IMB places catheters around the lumpectomy site one week after surgery and remains embedded for one week. IBB places a balloon catheter with interior channels near the surgery site. Pellets are placed inside the channels several days after surgery and are removed one week later. Less commonly, seeds can be permanently placed near the surgical site several weeks after lumpectomy. Generally, older women have less beneficial outcomes with brachytherapy compared to younger women. Single-entry multi-lumen intracavitary brachytherapy has demonstrated to have superior cosmetic outcomes when compared with external beam radiation therapy (EBRT).
This is usually a single treatment of LDR, especially for localized prostate cancer. Research has also shown that HDR in the setting of external beam radiation reduces the likelihood of cancer reappearing when compared with single-therapy external beam radiation therapy (EBRT). HDR can be especially useful if the patient has locally advanced prostate cancer staged T3 or higher. HDR is conducted by having catheters placed surgically under the guidance of ultrasound. Patients who recently have undergone transurethral resection of the prostate are not candidates for brachytherapy because of the increased likelihood the radiation will affect nearby organs.
While surgical resection is the only curative treatment for this type of cancer, many providers use brachytherapy for patients who are non-surgical candidates. Brachytherapy appears to be superior to EBRT because it addresses the patient's pain while minimizing the radiation side effects. There have been studies that have shown that I-seeds have been able to extend life expectancy by nine months in patients with pancreatic patients while also reducing pain.

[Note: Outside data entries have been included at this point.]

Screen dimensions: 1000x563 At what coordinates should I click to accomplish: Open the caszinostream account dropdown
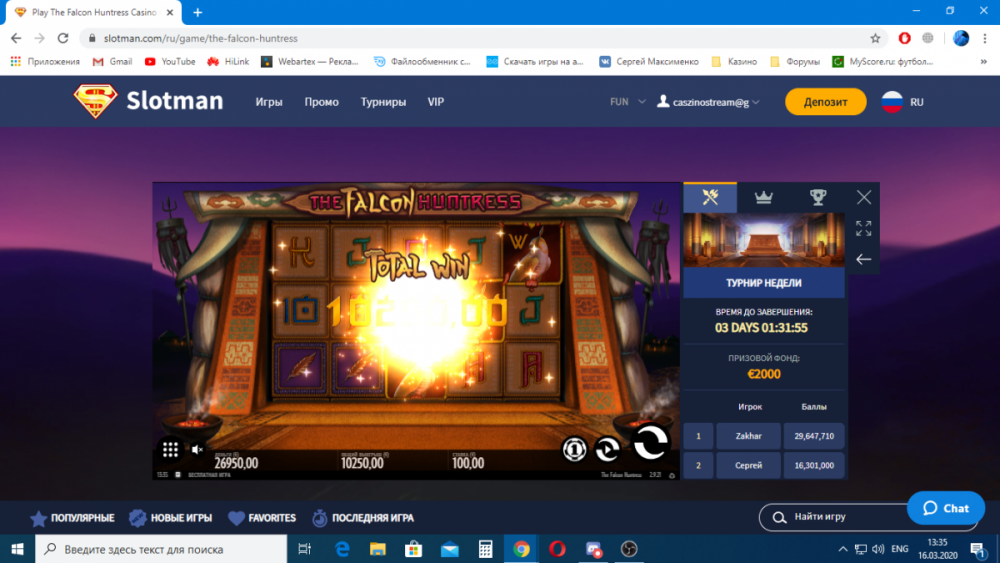(x=708, y=102)
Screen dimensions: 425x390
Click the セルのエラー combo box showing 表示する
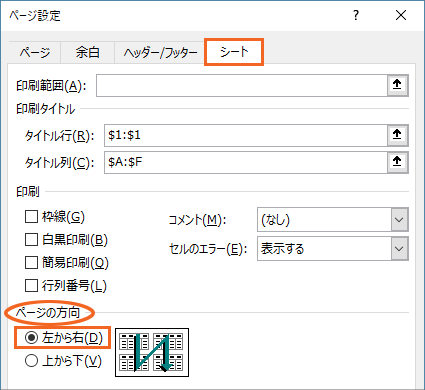(333, 248)
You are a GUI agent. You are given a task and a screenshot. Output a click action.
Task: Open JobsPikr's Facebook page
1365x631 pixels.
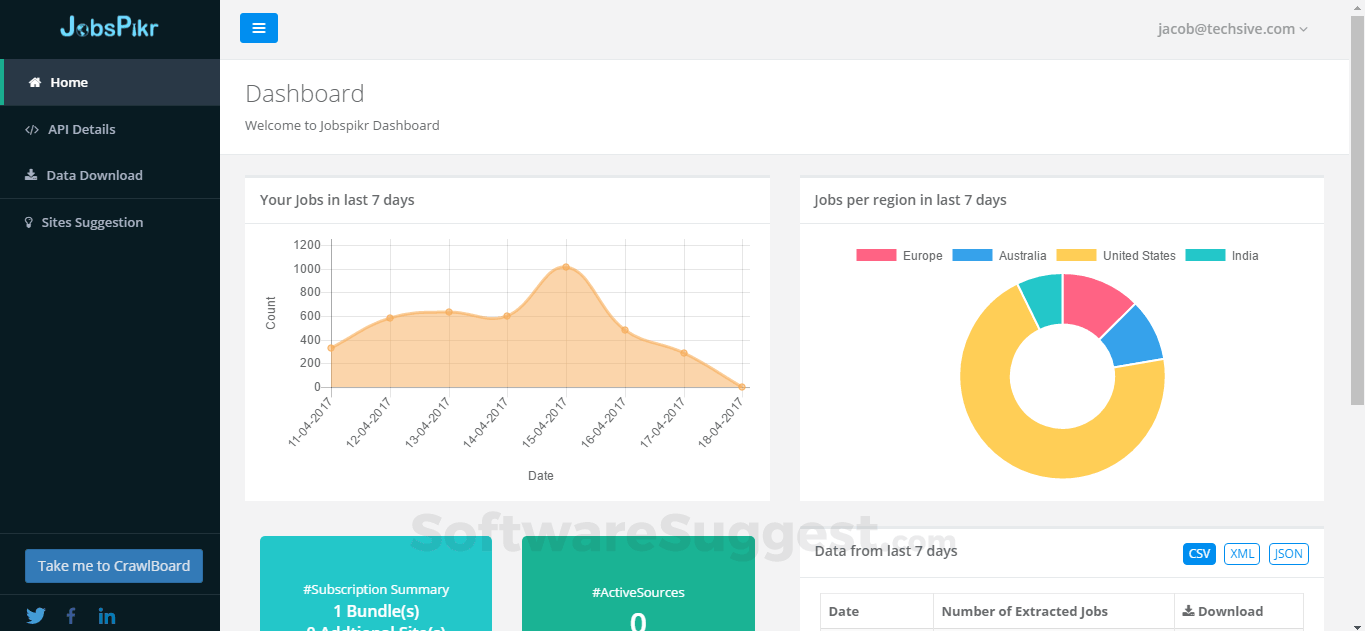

Brachytherapy augments the surgical excision of different types of lung cancers. There are limited guidelines for use in these patients. The main categories of treatment are endobronchial and interstitial. Endobronchial brachytherapy is either curative or palliative. Curative endobronchial brachytherapy is useful for cancers in patients that are not surgical candidates either through personal medical history or because their cancer in surgically inoperable. Curative cancers are confined to the larger pulmonary structures, including but not limited to bronchus and trachea. HDR-brachytherapy is preferable in these patients.
On the other hand, palliative endobronchial brachytherapy is useful in managing tumor symptoms, including dyspnea, hemoptysis, and cough. HDR is highly successful at symptomatic relief in 50 to 99% of patients.
Interstitial brachytherapy is more invasive than endobronchial because it usually requires a thoracotomy. It is reserved for patients that have undergone extensive resection and need a treatment that would limit the extent of irradiation of healthy lung tissue. Both LDR and HDR have been effective modalities for interstitial brachytherapy.
Interprofessional communication is especially crucial for brachytherapy. The identification of tumors and planning the best route for administration and duration of administration requires the cooperation of many teams. Radiologists can assist with using MRI imagine to map and locate 3-dimensional regions for the tumor.
Nurses on oncology services are essential patient advocates. They provide an additional opportunity to check dosing plans and inquiring more about the patient's history. Also, they can be instrumental in assuring that the patient receives a low-residue diet to reduce the frequency of bowel movements while undergoing brachytherapy.